WHAT TO DO — Among the records below, which lines contain the string "agent"? Report them.

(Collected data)
- - - - - - -
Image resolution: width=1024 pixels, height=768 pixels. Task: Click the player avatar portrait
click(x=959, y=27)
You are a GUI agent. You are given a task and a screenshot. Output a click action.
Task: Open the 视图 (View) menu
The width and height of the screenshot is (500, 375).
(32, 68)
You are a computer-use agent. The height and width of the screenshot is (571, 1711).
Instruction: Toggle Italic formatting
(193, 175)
- - - - - - -
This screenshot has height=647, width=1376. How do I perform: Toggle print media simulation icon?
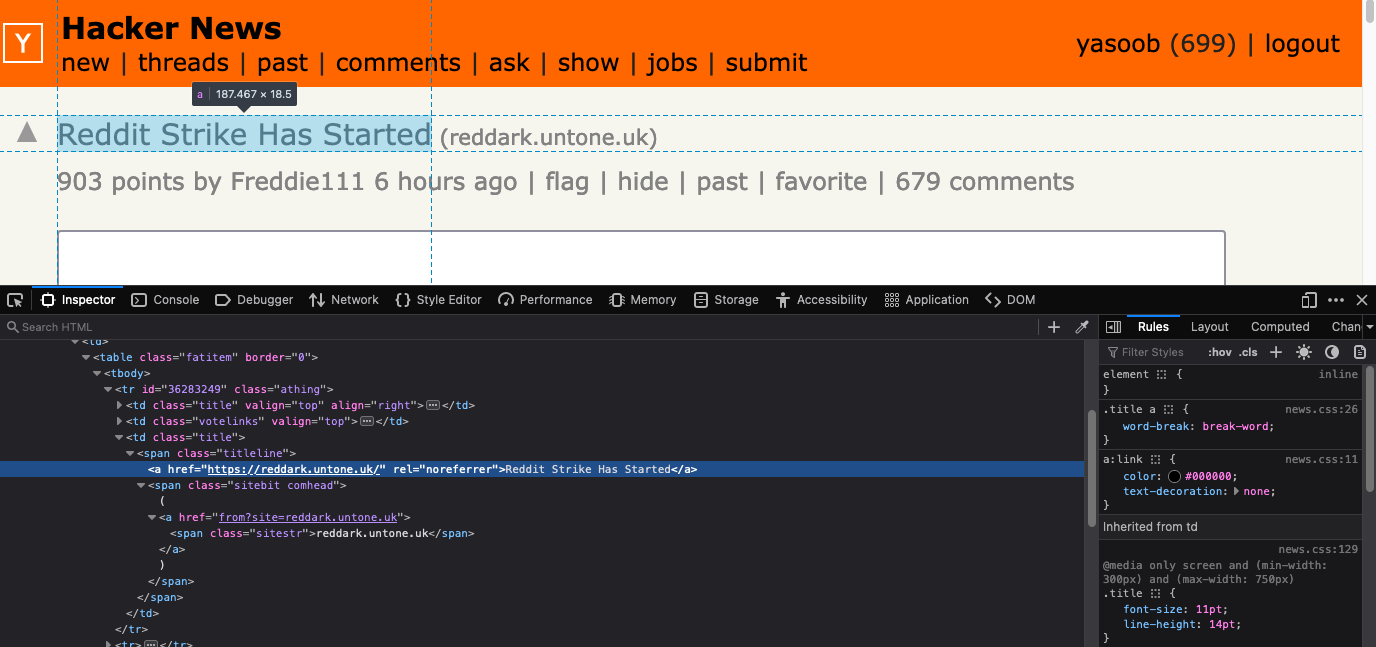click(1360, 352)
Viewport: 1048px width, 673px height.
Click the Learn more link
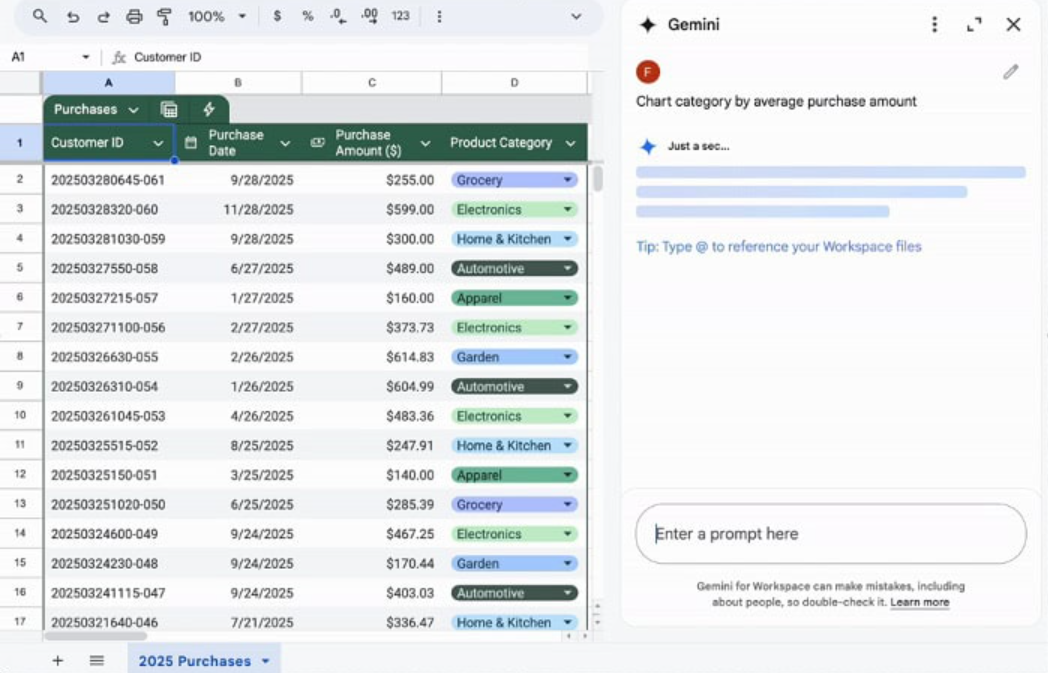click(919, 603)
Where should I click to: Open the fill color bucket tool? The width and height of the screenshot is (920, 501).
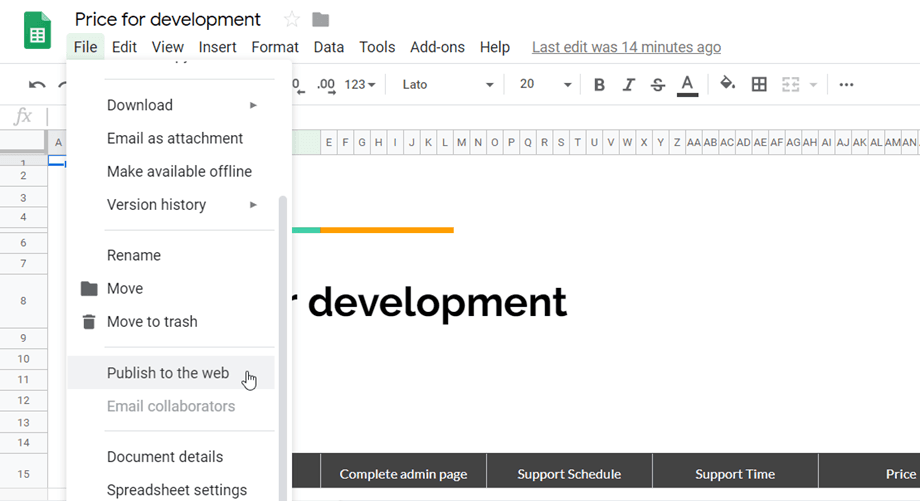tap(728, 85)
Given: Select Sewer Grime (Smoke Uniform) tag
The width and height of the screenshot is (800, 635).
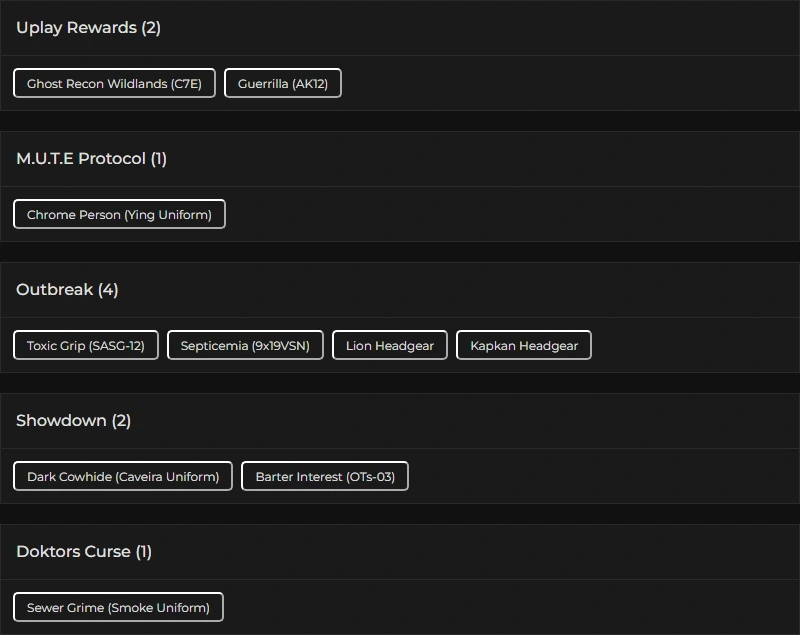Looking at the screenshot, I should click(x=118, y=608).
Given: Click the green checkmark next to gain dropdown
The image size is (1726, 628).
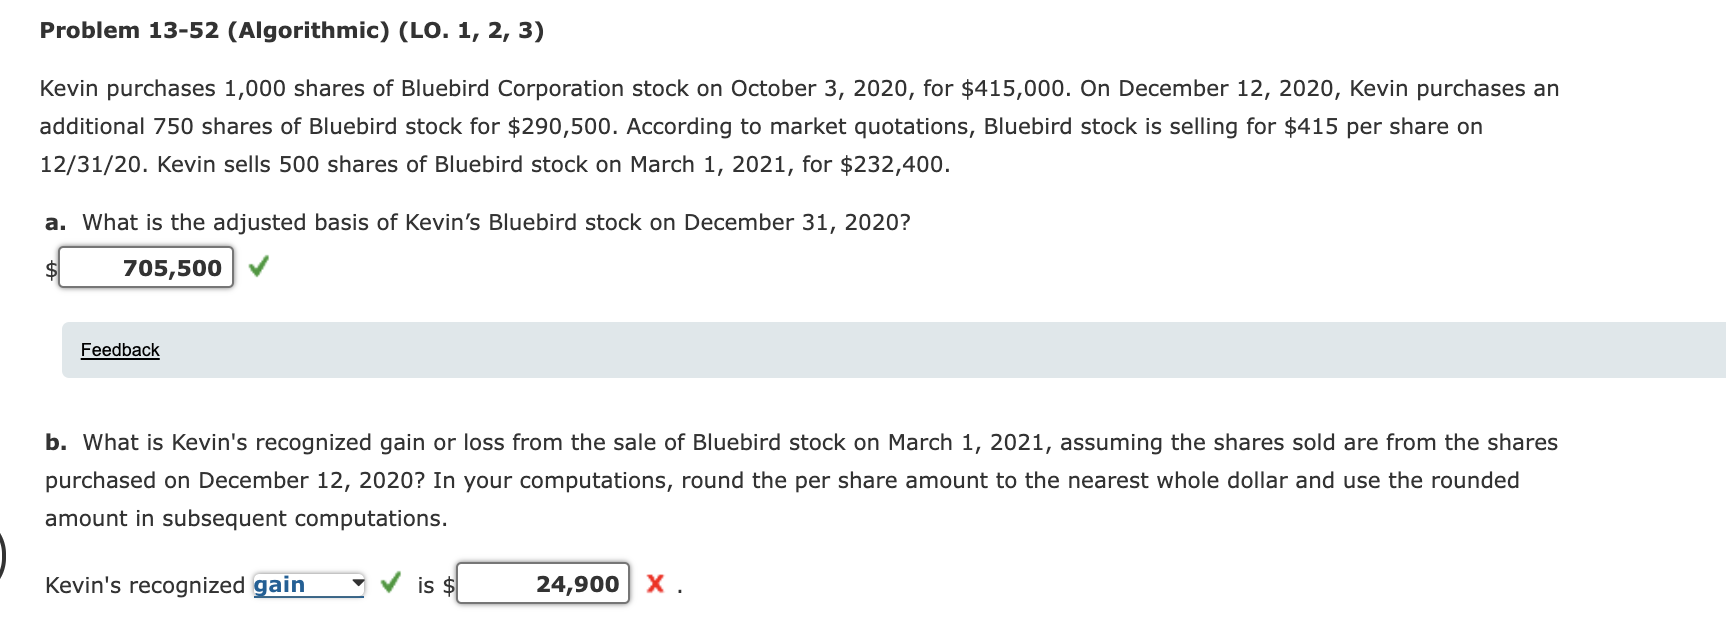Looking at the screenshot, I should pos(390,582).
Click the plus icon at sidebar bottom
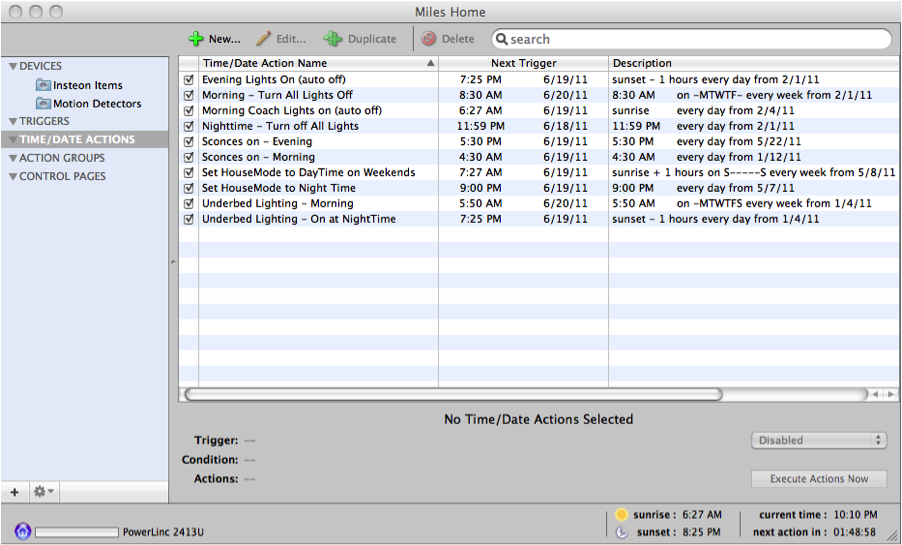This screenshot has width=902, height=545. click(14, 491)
- - - - - - -
SOLUTION BELOW —
You are a GUI agent. You are given a task and a screenshot. Output a click action.
You are a computer-use agent. The height and width of the screenshot is (571, 1711).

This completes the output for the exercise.